The required output is the lines below from the line containing "Task: Click the green" to the line containing "The height and width of the screenshot is (333, 404).", inclusive, retyped exactly. No other lines belong in it.

(Dataset records)
--
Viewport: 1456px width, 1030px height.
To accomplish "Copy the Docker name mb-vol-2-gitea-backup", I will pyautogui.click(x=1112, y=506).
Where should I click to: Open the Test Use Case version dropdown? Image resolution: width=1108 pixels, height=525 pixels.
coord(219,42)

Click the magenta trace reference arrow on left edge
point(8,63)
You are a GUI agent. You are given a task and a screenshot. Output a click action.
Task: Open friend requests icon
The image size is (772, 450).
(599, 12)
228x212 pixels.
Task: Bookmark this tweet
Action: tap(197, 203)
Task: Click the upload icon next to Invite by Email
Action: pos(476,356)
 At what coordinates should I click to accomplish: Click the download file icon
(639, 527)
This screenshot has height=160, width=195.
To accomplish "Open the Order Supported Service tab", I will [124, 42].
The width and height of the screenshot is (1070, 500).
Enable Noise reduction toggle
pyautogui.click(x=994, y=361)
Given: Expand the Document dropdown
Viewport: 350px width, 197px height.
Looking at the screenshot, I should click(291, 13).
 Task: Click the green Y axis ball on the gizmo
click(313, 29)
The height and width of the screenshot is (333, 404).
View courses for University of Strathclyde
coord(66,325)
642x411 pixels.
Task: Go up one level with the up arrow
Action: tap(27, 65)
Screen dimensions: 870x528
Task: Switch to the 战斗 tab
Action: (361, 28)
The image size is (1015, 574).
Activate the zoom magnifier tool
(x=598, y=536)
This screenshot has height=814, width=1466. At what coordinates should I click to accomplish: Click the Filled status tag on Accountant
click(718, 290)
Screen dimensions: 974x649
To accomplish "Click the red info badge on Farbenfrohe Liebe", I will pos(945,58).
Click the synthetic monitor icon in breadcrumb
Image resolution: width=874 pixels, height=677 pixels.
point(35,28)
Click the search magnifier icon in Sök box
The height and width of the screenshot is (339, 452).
--
● Response for this exercise:
 Task: Click the green Y axis ball on the gizmo
click(313, 29)
The height and width of the screenshot is (333, 404).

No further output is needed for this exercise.